You should expect to see a hash collision with probability >½ with about sqrt(2^n) hashed objects for a hash of length n. I believe hashes are made per changed file per commit.

A large project (like Firefox) might make a few hundred commits per day, or tens of thousand per year. So that comes out to 2^20-2^30 hashes per year. I don't know how many distinct repositories GitHub has, but I doubt it's larger than 2^30. So that means that GitHub has no more than 2^60 SHA-1 hashes related to git, and probably more like 2^40-2^45.

So the probability of a collision is <<2^-30 (the collision function is logistic, so assuming linearity between 1 and 2^90 is a wildly overoptimistic assumption) in the optimistic case, probably something like <<2^50. In perspective, it's more likely that you will win the lottery tomorrow but fail to discover so because you were killed by lightning than it is that GitHub will detect a chance SHA-1 collision.

Wait, are we talking about chance SHA-1 collisions, or a false positive for this test for this vulnerability?
It's not logistic, that's a specific kind of function.
There are ~3.1e9 seconds in a century, and ~7.5e9 people on Earth. So if every human makes a git commit every second for a century, the odds of a single false positive is ~5.3e-7 (i.e. less than one in a million).
if every human makes a git commit every second for a century

Will someone please write a dystopian novel around this premise? It almost writes itself. GitHub turns evil, forcing the world population into subservience from birth; using Git is all anyone is ever allowed to do, and is how people conceptualize the universe and access entertainment; various cults form with the belief that randomness can be influenced via the right ceremony...

You can source inspiration from https://twitter.com/DystopianYA

I was recently thinking of another idea where humanity works for Google and everyone's job is to solve recaptchas. Everything is free for people who earn enough credits by solving the puzzles.
Isn't this an episode of black mirror?
It is.
Oh funny, which episode? I've never seen the show before.

Someone here had mentioned that they try to incorrectly answer recaptchas as a way to spite them for trying to steal free labor from them. My mind took that to the extreme of everyone working for Google... :)

Sounds like the plot to For-Profit Online University[1]. "I'm a digital gardener."

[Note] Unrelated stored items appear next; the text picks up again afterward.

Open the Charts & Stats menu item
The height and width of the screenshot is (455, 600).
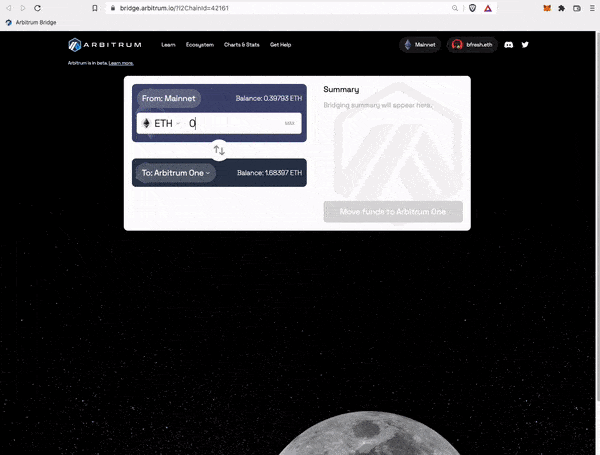click(241, 45)
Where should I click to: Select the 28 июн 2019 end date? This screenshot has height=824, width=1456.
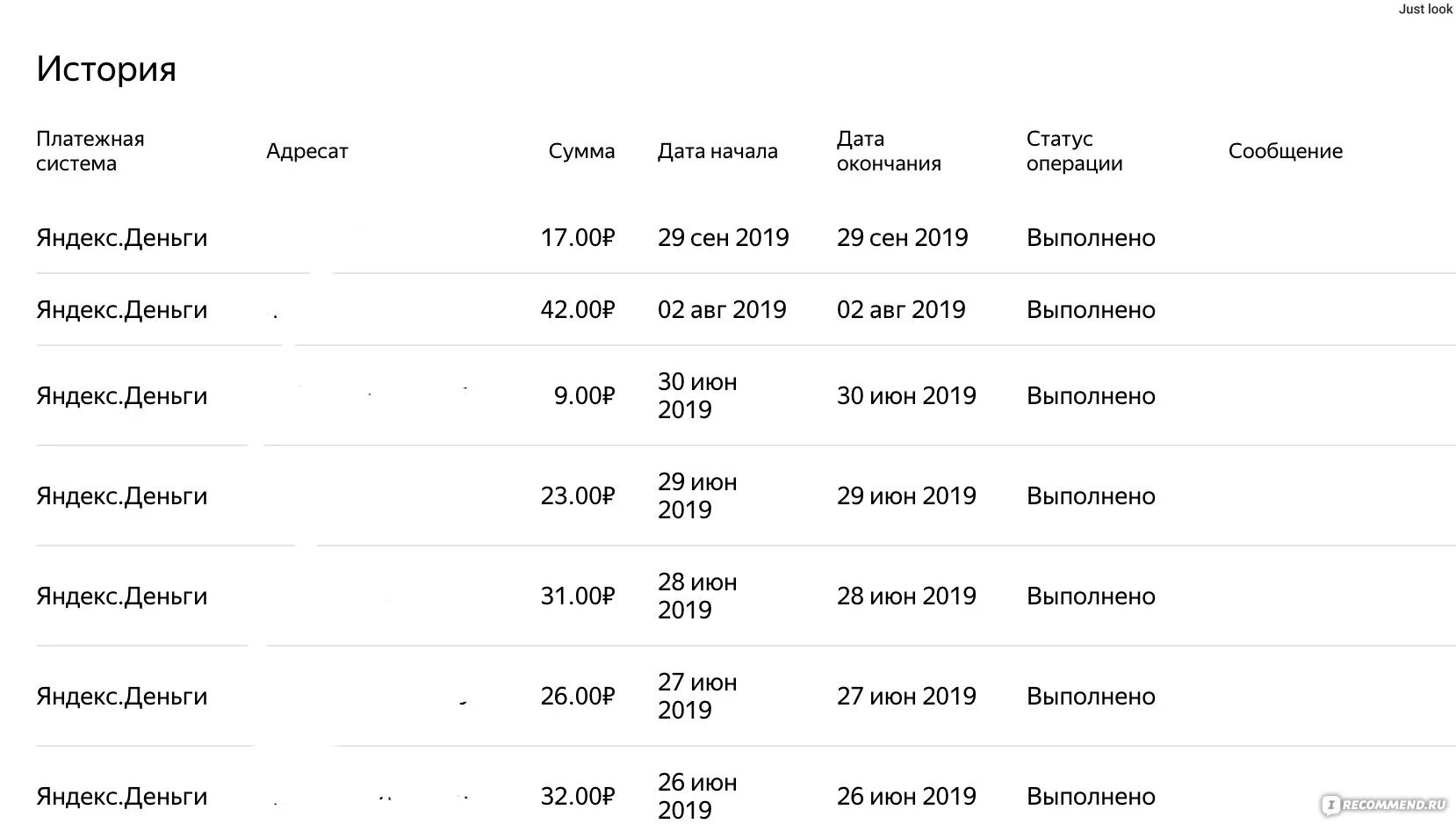(x=906, y=596)
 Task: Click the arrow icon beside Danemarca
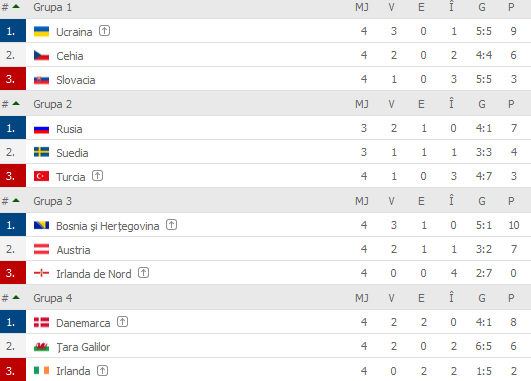click(122, 321)
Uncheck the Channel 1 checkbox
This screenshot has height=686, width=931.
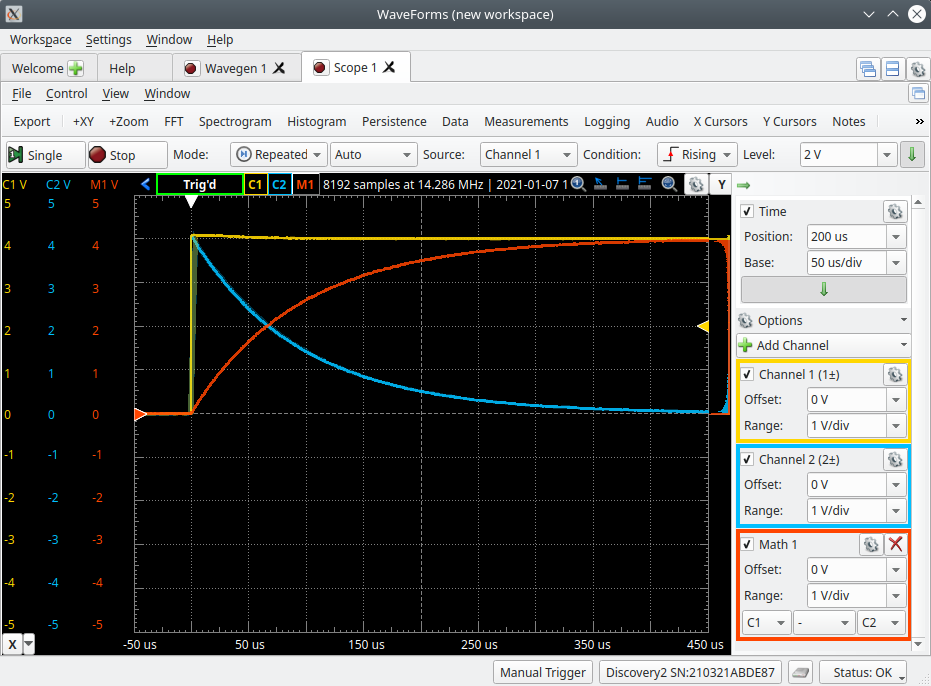747,375
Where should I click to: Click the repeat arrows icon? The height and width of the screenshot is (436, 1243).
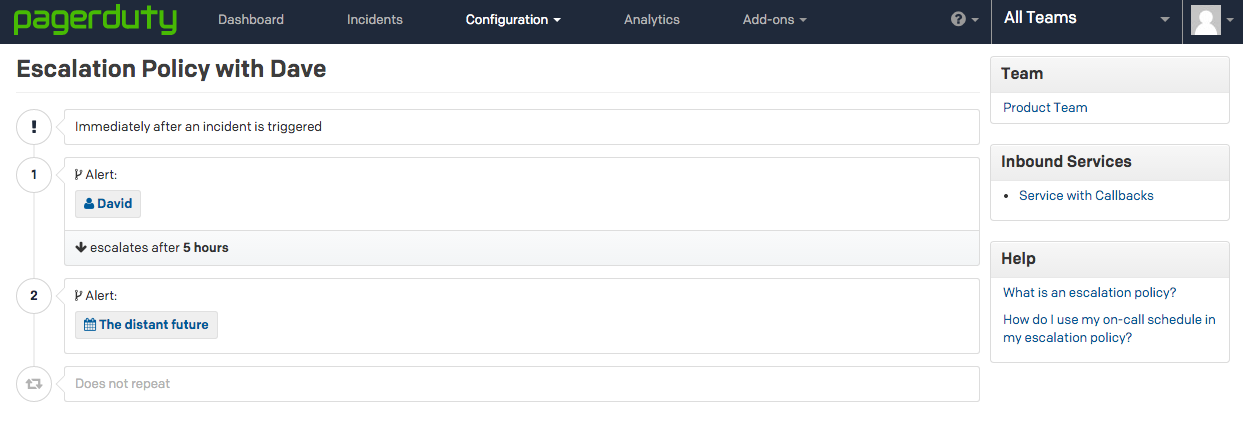pyautogui.click(x=34, y=384)
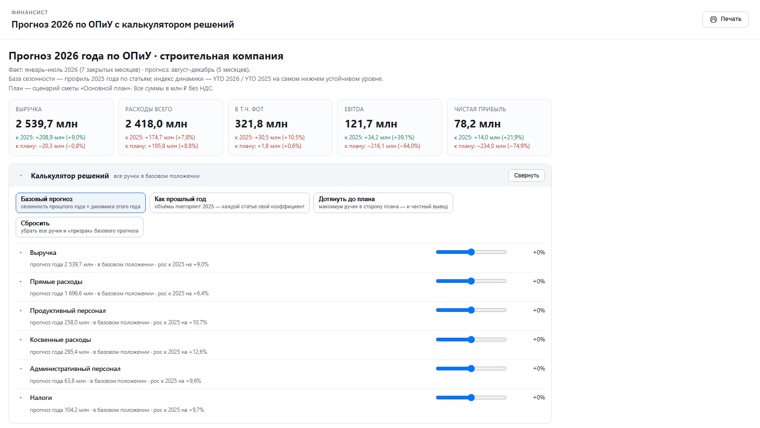Click the Свернуть button
The height and width of the screenshot is (428, 760).
pyautogui.click(x=526, y=175)
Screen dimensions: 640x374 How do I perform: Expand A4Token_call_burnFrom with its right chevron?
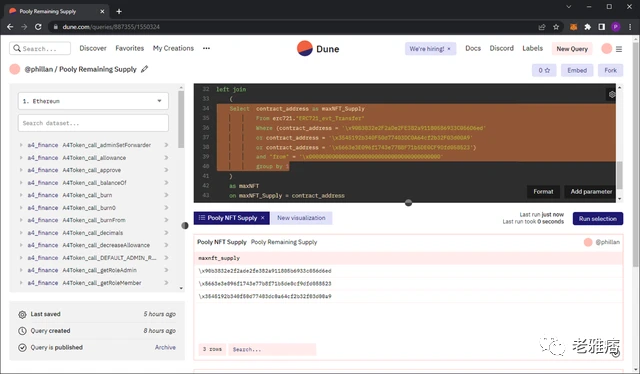[x=166, y=220]
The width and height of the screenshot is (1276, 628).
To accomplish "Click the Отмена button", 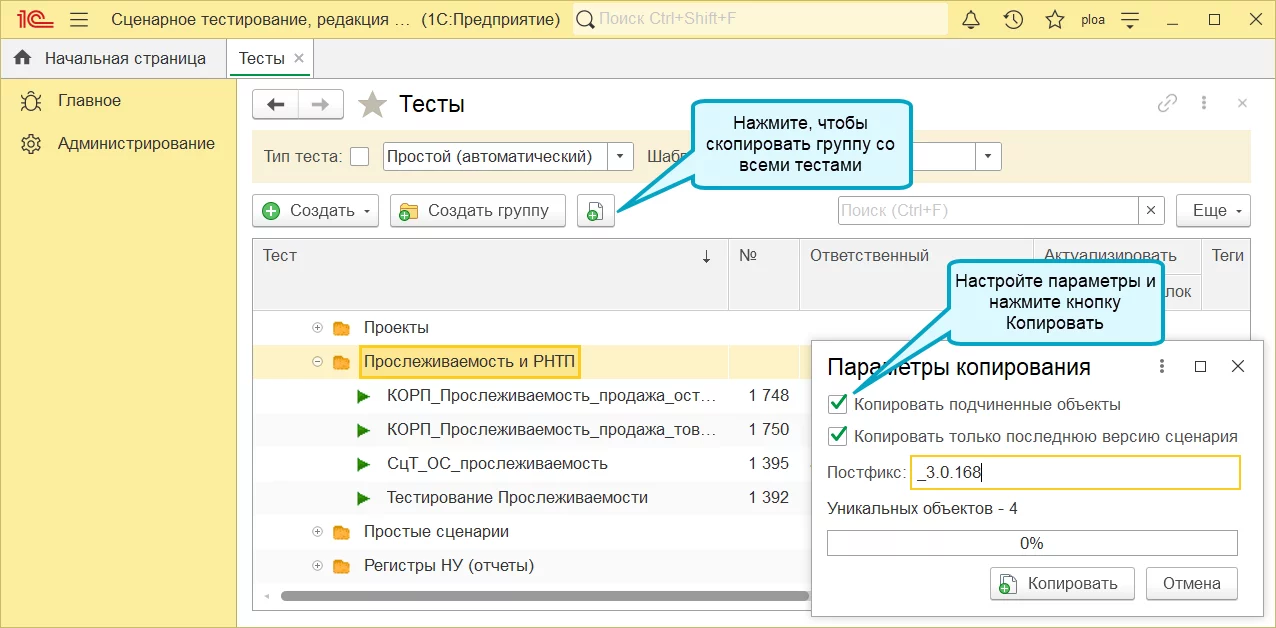I will (1191, 583).
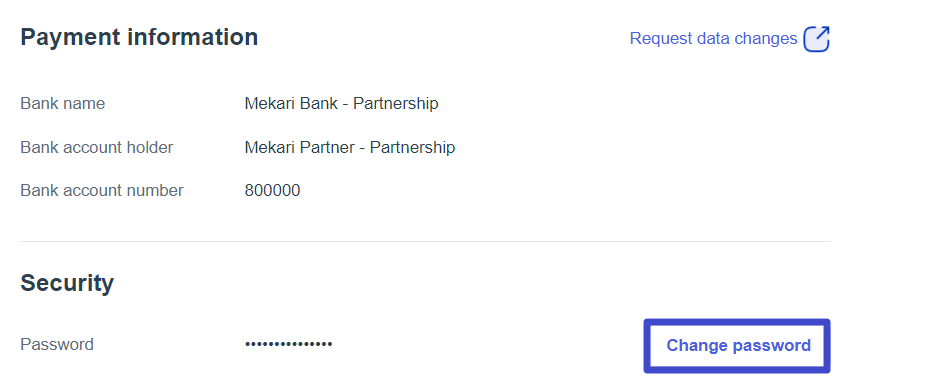
Task: Click the Password field label
Action: point(57,345)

[1] https://www.youtube.com/watch?v=XQLdhVpLBVE

If it is not a movie yet.. you should definitely write one :D
> various cults form

...each believing in a Supreme branching strategy

And your status in society is determined by the number of consecutive digits of the hash of your very first git commit.
Alternative premise, tech interviews continue to become increasingly competitive, and if you want to be a true dev hirable by Google, etc. this is the output you need.
I could even see a matrix like aspect where those who are unplugged do so by creating hash collisions to hide what they are really doing.
You're right, I suck at probabilities and did it wrong: (3.1e9*7.5e9)/2^90 .
Well, I'd lay a fair amount of money that the number of commits is less than 10^20...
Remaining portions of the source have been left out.